Ah, I thought to myself, med students.
"Does this bus go all the way to main campus?"
"Yeah, it ends right in the square."
Ah, Havard med students.
Thus having solved the mystery I paid little attention as they rambled on about good bars, "Do you like the enormous room?" and bad rotations "The ER eats your life!". As we passed MIT, I tuned in to their conversation:
"MIT architecture is so weird."
"MIT students are so weird."
"Well what do you expect when you take thousands of people with Aspergers and put them all in one place?"
"You know, this is probably the Aspergers capital of the world."
I laughed silently as I scanned the bus looking for fellow MIT students who may have also overheard this comment.

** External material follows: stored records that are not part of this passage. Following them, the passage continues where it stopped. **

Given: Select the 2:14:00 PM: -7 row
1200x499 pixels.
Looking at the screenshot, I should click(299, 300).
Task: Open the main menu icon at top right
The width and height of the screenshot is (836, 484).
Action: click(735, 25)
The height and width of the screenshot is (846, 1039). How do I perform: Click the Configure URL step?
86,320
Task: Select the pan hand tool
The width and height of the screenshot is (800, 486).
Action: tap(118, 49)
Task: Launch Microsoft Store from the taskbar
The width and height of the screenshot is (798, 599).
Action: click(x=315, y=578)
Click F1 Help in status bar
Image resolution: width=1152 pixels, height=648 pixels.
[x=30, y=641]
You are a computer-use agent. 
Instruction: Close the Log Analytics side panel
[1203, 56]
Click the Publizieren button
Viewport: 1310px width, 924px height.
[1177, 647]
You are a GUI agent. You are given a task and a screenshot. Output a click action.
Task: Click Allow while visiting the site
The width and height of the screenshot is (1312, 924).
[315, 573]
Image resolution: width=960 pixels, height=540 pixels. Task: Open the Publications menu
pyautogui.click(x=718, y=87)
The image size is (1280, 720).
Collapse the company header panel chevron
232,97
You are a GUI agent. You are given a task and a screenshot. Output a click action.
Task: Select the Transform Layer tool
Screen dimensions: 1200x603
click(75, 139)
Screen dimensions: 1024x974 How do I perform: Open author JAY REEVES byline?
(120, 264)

It was indeed funny, but accusing an entire student body of suffering from a mild form of autism is bit bold/offensive. Looking around the bus I realized there was little chance that anyone in the surrounding seats was from MIT. Except for me. They had probably been playing the game too, these two -- trying to decide where I was from. Apparently MIT had been eliminated in the early rounds.
One of my now favorite mental images of MIT is as the Aspergers capital of the world.